**About this exercise**.
Return exactly those lines of the material below that fall between the line holding "Image resolution: width=1135" and the line holding "Given: Click the Independence row label", inclusive.
^^^^^^^^^^^^^^^^
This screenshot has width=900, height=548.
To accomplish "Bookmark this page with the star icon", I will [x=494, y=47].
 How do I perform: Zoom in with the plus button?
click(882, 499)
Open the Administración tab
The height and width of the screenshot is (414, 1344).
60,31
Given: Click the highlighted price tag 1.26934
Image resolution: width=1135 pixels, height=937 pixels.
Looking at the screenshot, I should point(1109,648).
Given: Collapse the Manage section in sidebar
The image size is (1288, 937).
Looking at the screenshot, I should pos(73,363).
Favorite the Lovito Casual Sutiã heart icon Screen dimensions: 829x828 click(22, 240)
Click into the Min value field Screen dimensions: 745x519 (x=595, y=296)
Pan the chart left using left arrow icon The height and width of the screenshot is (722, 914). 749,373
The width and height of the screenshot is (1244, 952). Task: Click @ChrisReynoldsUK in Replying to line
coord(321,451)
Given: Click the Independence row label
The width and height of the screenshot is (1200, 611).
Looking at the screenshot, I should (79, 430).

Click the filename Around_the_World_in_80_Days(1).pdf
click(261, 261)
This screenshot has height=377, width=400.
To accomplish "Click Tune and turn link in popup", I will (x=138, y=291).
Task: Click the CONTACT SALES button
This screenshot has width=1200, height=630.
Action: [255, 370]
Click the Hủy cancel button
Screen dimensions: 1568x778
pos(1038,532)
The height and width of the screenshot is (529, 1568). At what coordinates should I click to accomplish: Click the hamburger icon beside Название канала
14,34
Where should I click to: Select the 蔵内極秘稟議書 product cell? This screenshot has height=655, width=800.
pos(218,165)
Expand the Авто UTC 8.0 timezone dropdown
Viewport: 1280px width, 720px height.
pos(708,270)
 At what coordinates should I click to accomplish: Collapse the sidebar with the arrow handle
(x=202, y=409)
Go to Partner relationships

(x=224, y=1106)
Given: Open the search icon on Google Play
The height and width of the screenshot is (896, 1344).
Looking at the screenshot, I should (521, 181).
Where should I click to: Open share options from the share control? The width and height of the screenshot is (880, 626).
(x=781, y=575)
^^^^^^^^^^^^^^^^
**Answer to this exercise**.
Image resolution: width=1135 pixels, height=937 pixels.
Looking at the screenshot, I should point(1109,648).
Given: Collapse the Manage section in sidebar
The image size is (1288, 937).
Looking at the screenshot, I should pos(73,363).
Favorite the Lovito Casual Sutiã heart icon Screen dimensions: 829x828 click(22, 240)
Click into the Min value field Screen dimensions: 745x519 (x=595, y=296)
Pan the chart left using left arrow icon The height and width of the screenshot is (722, 914). 749,373
The width and height of the screenshot is (1244, 952). Task: Click @ChrisReynoldsUK in Replying to line
coord(321,451)
Given: Click the Independence row label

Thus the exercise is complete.